Inclusive Machine Learning: addressing model fairness

What is fairness in AI? How can we address it? Implementing a model fairness use case.


Fabricio Pretto

3 years ago | 7 min read

Artificial Intelligence (AI) and Machine Learning (ML) systems are increasingly being used across all sectors and societies.

Alongside this growth, model fairness has been gaining awareness over the past years. This field aims to assess how fair the model is when treating pre-existing biases in data: is it fair that a job-matching system favors male candidates for CEO interviews, because that matches historical data?

Fig. 1: Number of papers published from 2011 to 2017 (image by Moritz Hardt) (Above)

In my previous article I addressed ML model´s interpretability. This time we will take a step further and assess how our trained model treats potentially sensitive (biased) features.

Auditing a model is not always black and white — features that may be sensitive in a context may not be that much in other. Few people would argue that gender shouldn’t determine whether a person gets a job.

However, is it unfair that an insurance company pricing model charges more to men because historical data shows that they have more claims than women? Or is it correctly accounting for their more reckless driving? Certainly it’s at least arguable.

There are dozens of use cases where the fairness definition is not absolutely clear. Identifying appropriate fairness criteria for a system requires accounting for user experience, cultural, social, historical, political, legal, and ethical considerations, several of which may have trade-offs.

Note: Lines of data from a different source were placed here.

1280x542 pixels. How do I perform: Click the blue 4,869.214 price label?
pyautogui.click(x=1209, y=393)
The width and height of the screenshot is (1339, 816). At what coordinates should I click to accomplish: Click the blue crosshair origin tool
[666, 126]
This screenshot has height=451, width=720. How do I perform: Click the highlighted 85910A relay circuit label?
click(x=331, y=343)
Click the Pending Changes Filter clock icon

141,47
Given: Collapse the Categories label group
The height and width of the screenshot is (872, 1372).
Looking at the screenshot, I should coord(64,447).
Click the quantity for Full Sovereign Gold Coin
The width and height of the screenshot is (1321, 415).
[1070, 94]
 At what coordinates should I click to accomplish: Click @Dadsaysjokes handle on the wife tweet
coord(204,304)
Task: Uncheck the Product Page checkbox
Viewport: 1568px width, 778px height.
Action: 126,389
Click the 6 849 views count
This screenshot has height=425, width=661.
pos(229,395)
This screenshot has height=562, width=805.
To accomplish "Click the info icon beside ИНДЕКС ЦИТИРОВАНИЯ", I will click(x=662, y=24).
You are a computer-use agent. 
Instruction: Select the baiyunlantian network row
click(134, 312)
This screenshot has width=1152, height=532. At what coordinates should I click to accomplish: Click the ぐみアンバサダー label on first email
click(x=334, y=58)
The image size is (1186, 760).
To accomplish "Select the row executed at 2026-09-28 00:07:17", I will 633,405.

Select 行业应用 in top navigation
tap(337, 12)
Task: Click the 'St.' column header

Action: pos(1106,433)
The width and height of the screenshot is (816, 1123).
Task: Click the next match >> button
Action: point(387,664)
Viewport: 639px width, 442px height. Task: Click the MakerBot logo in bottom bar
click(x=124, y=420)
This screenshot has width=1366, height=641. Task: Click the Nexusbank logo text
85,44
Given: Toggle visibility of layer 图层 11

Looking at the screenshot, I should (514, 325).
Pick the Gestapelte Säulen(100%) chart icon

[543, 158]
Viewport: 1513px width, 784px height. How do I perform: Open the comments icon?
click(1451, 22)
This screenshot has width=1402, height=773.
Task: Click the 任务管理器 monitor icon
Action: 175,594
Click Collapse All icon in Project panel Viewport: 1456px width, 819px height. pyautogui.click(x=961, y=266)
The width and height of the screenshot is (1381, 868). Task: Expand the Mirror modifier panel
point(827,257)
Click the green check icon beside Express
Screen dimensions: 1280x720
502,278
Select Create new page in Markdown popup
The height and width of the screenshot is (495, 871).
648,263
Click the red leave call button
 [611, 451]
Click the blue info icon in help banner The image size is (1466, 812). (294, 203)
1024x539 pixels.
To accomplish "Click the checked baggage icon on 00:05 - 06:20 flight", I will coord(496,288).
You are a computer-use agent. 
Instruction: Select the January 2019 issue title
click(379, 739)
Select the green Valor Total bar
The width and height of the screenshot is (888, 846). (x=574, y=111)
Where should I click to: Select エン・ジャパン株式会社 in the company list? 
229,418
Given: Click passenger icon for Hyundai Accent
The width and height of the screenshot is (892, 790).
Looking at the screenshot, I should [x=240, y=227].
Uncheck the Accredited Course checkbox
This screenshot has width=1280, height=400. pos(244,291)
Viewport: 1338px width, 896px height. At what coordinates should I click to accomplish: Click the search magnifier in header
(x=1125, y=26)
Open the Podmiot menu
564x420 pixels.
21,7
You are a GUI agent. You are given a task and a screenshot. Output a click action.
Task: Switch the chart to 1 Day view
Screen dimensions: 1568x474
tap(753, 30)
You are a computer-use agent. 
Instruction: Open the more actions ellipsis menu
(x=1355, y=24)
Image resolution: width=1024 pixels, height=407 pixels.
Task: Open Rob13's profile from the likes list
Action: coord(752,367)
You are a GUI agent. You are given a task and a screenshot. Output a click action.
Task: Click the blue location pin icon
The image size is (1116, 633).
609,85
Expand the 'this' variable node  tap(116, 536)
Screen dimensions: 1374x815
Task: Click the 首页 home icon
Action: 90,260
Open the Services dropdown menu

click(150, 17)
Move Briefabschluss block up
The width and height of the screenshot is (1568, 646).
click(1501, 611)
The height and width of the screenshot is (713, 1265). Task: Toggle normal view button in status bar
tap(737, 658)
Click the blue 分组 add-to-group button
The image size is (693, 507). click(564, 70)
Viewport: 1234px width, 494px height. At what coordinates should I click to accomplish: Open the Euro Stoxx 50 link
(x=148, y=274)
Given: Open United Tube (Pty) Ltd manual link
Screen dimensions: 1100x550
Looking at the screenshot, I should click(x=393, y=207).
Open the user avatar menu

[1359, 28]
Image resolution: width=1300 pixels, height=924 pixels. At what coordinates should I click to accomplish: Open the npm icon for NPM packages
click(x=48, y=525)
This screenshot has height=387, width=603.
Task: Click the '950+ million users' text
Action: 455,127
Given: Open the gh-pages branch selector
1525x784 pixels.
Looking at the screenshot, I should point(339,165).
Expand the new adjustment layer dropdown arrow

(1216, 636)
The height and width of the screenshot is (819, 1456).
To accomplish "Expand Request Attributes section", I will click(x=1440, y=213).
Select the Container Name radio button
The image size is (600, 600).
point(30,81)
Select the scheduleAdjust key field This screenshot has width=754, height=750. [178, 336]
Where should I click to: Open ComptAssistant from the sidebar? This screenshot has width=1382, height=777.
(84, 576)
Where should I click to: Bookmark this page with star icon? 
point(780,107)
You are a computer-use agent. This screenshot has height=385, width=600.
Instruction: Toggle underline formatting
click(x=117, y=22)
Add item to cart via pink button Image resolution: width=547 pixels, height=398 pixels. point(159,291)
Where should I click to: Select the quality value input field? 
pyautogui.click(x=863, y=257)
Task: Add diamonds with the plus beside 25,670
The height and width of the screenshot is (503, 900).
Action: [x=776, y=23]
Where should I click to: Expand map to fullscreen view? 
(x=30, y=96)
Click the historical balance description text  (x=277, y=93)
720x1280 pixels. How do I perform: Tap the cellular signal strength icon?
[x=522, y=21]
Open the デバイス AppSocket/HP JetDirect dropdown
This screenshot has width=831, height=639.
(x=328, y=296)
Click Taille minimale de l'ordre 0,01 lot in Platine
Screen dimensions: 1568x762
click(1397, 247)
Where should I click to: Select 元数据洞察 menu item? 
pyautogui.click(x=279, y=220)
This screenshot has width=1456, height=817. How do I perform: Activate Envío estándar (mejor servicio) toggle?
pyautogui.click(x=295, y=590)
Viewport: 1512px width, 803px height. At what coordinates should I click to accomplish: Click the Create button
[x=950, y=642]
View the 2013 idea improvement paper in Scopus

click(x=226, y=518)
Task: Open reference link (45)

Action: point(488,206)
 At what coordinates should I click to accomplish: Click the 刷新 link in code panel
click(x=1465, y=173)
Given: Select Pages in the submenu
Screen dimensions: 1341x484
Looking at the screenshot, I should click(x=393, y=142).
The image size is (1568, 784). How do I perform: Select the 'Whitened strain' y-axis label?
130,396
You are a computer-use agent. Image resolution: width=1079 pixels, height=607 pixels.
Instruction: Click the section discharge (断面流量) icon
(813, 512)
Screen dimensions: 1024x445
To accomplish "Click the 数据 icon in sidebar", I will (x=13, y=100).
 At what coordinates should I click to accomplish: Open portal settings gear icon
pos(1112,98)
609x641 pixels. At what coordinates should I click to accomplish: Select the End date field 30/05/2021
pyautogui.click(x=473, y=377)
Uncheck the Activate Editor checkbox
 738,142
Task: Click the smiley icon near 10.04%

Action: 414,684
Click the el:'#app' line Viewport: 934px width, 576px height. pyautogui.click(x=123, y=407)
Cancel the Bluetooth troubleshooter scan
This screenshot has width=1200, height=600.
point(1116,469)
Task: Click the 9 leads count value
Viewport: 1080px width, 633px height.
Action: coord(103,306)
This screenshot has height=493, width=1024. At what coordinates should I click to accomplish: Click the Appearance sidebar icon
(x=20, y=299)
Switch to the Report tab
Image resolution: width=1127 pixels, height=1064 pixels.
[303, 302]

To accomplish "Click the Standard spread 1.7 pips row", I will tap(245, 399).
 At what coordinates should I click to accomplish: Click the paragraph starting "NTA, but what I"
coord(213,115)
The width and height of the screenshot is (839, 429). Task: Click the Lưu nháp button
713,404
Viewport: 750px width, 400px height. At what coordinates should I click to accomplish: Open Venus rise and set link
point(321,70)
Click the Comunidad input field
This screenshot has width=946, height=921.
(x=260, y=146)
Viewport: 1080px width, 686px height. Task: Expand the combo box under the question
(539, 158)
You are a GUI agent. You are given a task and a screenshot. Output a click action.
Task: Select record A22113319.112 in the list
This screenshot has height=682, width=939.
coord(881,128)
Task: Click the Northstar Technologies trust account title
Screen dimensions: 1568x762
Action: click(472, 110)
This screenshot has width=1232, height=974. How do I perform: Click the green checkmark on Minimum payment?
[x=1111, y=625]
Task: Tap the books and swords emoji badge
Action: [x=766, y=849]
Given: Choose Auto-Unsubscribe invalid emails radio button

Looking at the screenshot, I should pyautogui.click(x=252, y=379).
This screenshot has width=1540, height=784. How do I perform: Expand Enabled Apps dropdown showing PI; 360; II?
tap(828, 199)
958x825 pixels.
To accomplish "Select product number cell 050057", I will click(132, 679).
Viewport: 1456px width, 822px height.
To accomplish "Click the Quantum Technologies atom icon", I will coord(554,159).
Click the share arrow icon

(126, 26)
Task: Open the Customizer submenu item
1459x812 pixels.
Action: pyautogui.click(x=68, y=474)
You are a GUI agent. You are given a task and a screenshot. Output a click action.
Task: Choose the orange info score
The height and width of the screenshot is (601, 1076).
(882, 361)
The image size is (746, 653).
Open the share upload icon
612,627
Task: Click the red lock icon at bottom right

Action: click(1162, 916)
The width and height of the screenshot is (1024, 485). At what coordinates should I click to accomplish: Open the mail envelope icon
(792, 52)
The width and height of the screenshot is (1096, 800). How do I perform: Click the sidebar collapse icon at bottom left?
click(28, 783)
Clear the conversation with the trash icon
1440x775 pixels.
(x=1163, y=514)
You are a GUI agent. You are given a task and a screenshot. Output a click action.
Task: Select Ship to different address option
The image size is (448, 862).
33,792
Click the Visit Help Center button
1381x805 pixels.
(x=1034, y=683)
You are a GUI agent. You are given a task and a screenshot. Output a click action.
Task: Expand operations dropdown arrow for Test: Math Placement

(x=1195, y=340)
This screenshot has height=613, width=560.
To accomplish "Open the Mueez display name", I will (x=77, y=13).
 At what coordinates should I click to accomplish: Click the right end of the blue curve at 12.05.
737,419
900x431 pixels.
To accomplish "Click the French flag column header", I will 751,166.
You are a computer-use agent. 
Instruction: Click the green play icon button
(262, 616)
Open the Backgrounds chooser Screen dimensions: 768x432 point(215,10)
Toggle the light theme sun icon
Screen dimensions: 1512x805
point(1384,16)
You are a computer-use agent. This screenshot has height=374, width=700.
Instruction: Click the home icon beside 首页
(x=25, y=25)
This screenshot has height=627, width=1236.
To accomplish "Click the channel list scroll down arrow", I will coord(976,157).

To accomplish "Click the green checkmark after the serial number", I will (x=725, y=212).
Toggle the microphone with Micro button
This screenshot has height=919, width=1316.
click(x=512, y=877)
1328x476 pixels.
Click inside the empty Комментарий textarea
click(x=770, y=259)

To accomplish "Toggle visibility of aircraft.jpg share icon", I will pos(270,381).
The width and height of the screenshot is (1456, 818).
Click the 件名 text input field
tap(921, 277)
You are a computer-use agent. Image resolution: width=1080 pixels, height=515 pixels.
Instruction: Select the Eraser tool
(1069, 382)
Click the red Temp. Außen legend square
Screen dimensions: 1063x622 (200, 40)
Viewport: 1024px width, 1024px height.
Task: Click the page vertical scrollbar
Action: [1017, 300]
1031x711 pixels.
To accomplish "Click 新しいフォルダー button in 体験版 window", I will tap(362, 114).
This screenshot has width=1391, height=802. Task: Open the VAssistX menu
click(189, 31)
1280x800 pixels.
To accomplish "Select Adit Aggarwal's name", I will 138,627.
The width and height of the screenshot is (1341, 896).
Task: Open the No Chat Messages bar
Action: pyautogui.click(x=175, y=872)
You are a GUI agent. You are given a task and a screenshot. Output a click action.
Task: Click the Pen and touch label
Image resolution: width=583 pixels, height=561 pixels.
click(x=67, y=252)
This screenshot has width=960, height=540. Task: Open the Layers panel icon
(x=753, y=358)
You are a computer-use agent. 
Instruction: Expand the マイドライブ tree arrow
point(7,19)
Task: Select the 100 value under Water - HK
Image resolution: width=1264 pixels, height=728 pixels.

In this article we will address model fairness using the FairML library, developed by Julius Adebayo. The entire code used can be found in my GitHub


  1. Dataset and Model Training
  2. FairML Intuition
  3. Assessing Model Fairness
  4. Recommended practices

1. Dataset and Model Training

The dataset used for this article is the Adult Census Income from UCI Machine Learning Repository. The prediction task is to determine whether a person makes over $50K a year.

Since the focus of this article is not centered in the modelling phase of the ML pipeline, minimum feature engineering was performed in order to model the data with an XGBoost.

The performance metrics obtained for the model are the following:

Fig. 2: Receiving Operating Characteristic (ROC) curves for Train and Test sets.

Fig. 3: XGBoost performance metrics

The model’s performance seems to be pretty acceptable.

In my previous article we discussed several techniques for addressing model interpretability. Among other libraries, we used SHAP to obtain the feature importances in the model outputs:

Fig. 4: SHAP Feature Importance

There are several features in the dataset that could be considered as ‘sensitives’ to include in the model, some of them more controversial than others. For instance, features like Nationality, Race and Gender are probably the most sensitive ones in determining an individual’s income.

Moreover, even though features like Age and Marital Status may have good predictive power by covering up certain individual’s aspects, such as years of work experience or education, they could also be considered sensitive.

So, how can we assess the degree to which the model is relying on these sensitive features to make the predicions?

2. FairML Intuition

Like most interpretation algorithms, the basic idea behind FairML is to measure how the model’s predictions vary with perturbations made in the inputs. If a small change in a feature dramatically modifies the output, then the model is sensitive to that feature.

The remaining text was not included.